◆ TASK DESCRIPTION ◆
Exact copy, pictures excluded: please retype every record below.

[Collected data]
|---|
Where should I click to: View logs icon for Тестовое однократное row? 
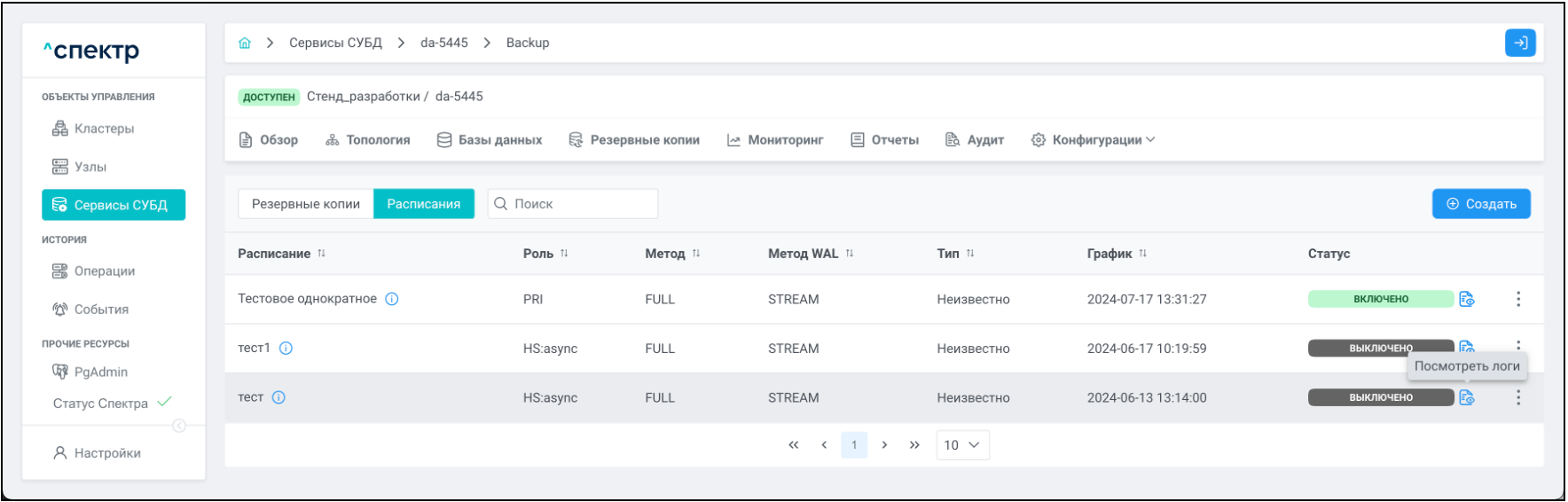tap(1467, 299)
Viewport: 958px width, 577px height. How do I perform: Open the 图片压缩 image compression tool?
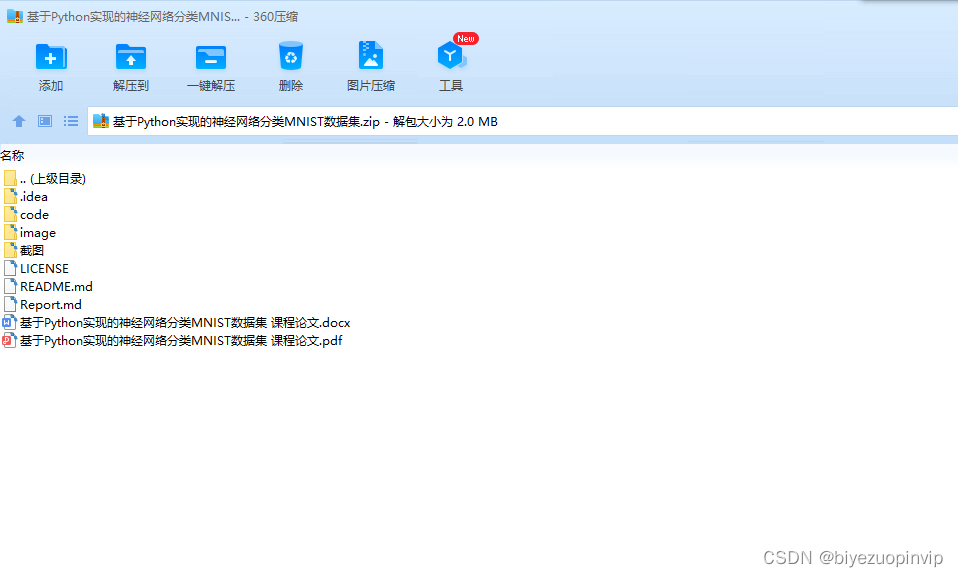(x=370, y=62)
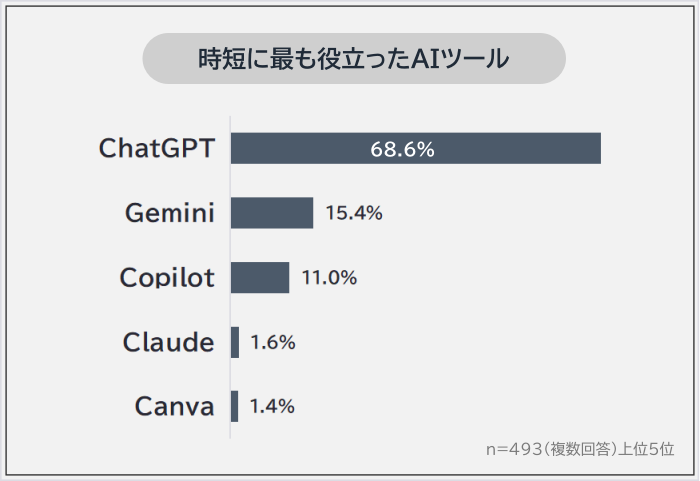Select the ChatGPT category label
Image resolution: width=700 pixels, height=481 pixels.
[x=156, y=148]
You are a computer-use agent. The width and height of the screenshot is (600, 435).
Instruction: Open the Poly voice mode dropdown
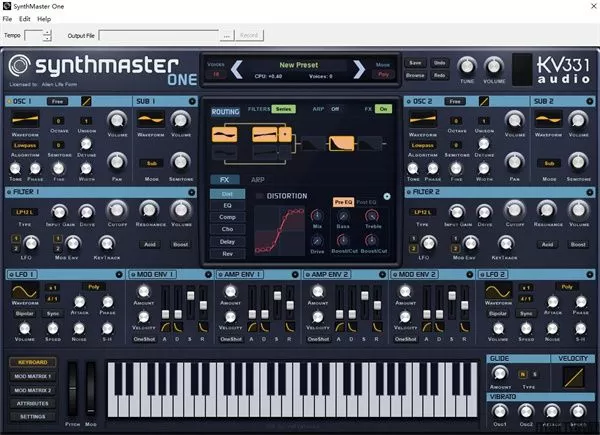(385, 75)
|---|
◆ EXERCISE OUTPUT ◆
Where should I click to: View logs icon for Тестовое однократное row? 
tap(1467, 299)
Viewport: 958px width, 577px height. How do I perform: Open the 图片压缩 image compression tool?
(x=370, y=62)
Select the ChatGPT category label
Image resolution: width=700 pixels, height=481 pixels.
[x=156, y=148]
You are a computer-use agent. The width and height of the screenshot is (600, 435).
Instruction: Open the Poly voice mode dropdown
(385, 75)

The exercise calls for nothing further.